Canada - bill to ban flavored tobacco products gets final approval - Burley Tobacco..

October 9, 2009 - Canada has given final approval to an anti-smoking law that Kentucky burley growers and lawmakers worry may spell an end to the market for the tobacco leaf north of the border.

The bill, known as the Bill C-32 - Cracking Down on Tobacco Marketing Aimed at Youth Act, passed the Senate Social Affairs, Science and Technology Committee on a voice vote and without amendments. It was awaiting final action in the Canadian Senate. (Canadian bill to ban flavored tobacco products worries Kentucky burley growers..)

The Canadian Senate passed the legislation Tuesday, October 6th and it received “royal assent” — final approval — on Thursday, October 8th.

Rob Cunningham, senior policy analyst with the Canadian Cancer Society: “This bill is a very important advance for public health in Canada.”

The bill bans flavored tobacco products in Canada.

Burley is one of three kinds of tobacco mixed together with additives for blended tobacco. Some Kentucky lawmakers, led by Rep. Ed Whitfield, R-1st District, have written to American and Canadian officials that the bill’s ban on many of the additives used in blended tobacco effectively outlaws burley. With 85 percent of U.S. burley exported, the implications of the Canadian action and possible similar actions by other nations are enormous, the Kentuckians warned.

However, U.S. trade data show that there have been no burley exports to Canada since 2006. That year, U.S. burley valued at $221,000 was delivered to Canada. In Cunningham’s view, the burley growers are raising “a non-issue.” And even if there were exports, “the bill does not ban burley tobacco, and it does not ban any type of tobacco — it bans flavors,” Cunningham said.

Roger Quarles, president of the Burley Tobacco Growers Cooperative Association, based in Lexington, Ky., said the Canadian government’s approval of the new law was expected, given the little opposition to it in the Canadian Parliament. “We’re disappointed that the government in Canada has failed to hear what we think is very logical reasoning here,” Quarles said. “That potential market for Kentucky growers will be eliminated in Canada.” He added: “We’ve always had a fear this might expand to other markets.”

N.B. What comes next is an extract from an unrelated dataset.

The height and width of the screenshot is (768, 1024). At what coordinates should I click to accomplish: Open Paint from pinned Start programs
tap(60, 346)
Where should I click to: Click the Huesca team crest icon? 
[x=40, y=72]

While trade data may show no burley exports to Canada since 2006, that does not mean the tobacco didn’t get into the country in the form of a blend used in making cigarettes, Quarles said. And American-blend cigarettes with burley are sold in Canada, he said.

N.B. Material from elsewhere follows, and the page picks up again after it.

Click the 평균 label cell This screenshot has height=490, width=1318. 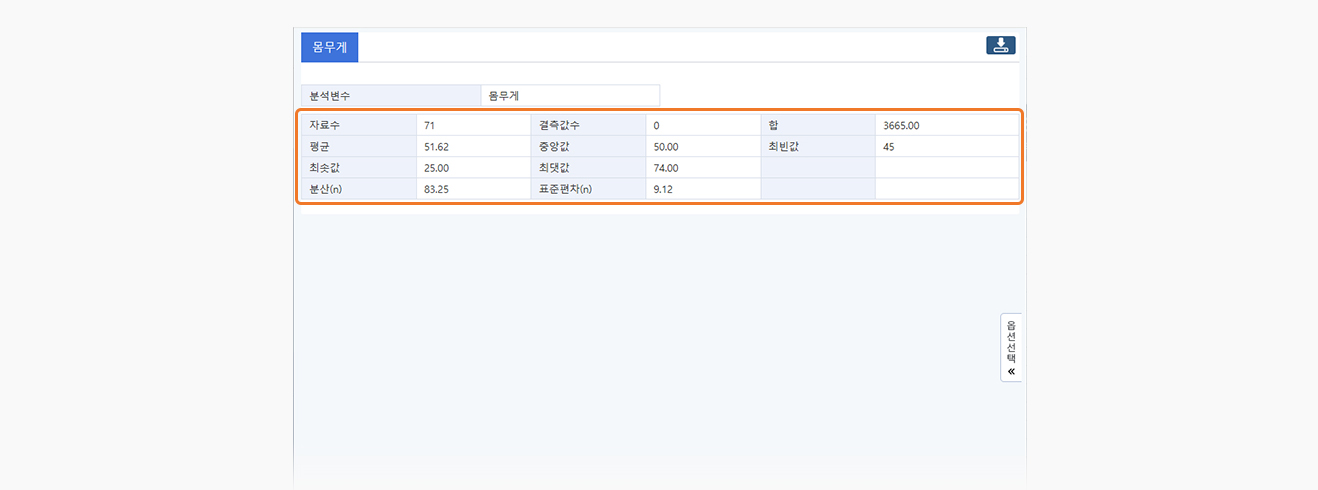pos(358,147)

Cunningham said Canadians don’t care much for the American-blended cigarettes, pointing out that they constitute only 0.8 percent of the total market.

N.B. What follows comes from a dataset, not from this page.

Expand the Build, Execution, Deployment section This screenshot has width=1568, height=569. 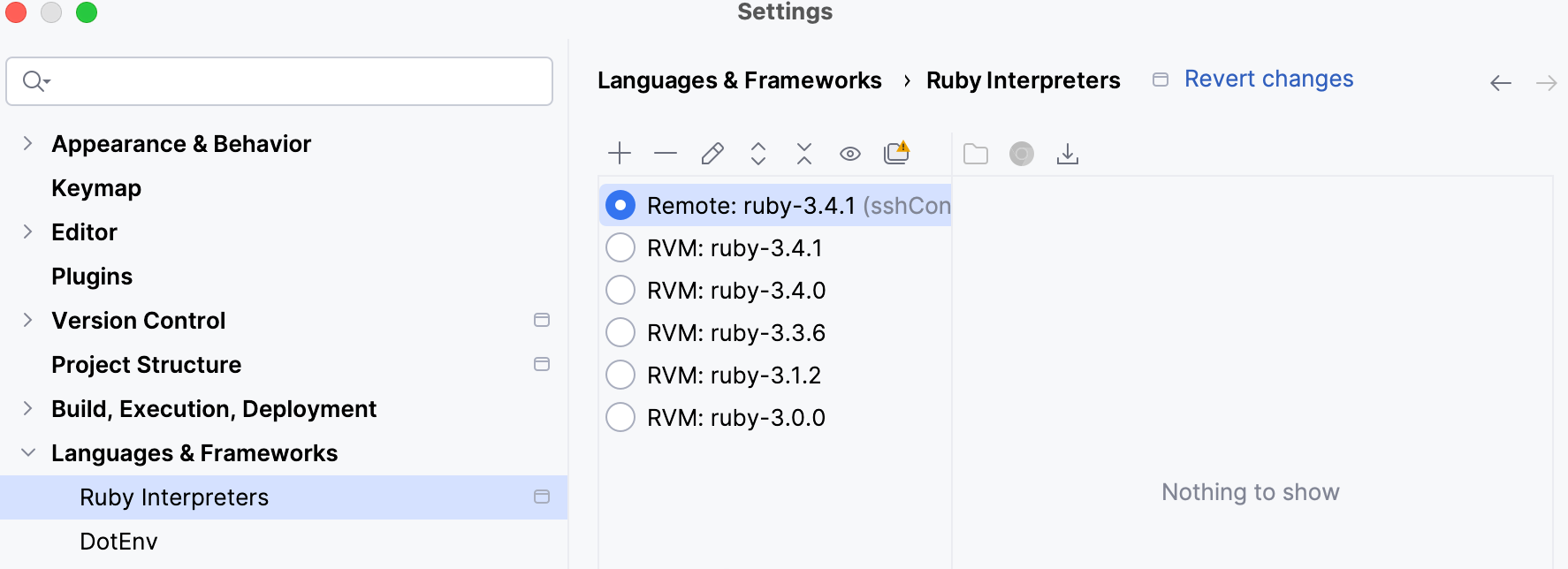pos(27,408)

Whitfield spokeswoman Kristin Walker said the congressman remains concerned about the potential impact of the new Canadian law on Kentucky tobacco farmers.

“The issue at hand here is really the dangerous precedent this law sets internationally,” she said in an e-mail. “While burley tobacco exports to Canada in recent years have been relatively low, worldwide the U.S. exports approximately 165 million pounds of burley tobacco annually.”

Walker: “In addition, laws such as this could impact all tobacco production. Every year the U.S. exports 624 million pounds of tobacco. If every country passed laws like Canada’s, American tobacco farmers would be severely hurt.”

Rep. Whitfield is exploring ways to pressure the U.S. and Canadian governments to address the burley issue, Walker said.

Reference: Canada enacts anti-smoking law despite burley growers’ concerns by
James R. Carroll (, Louisville Courier-Journal, 10/8/2009.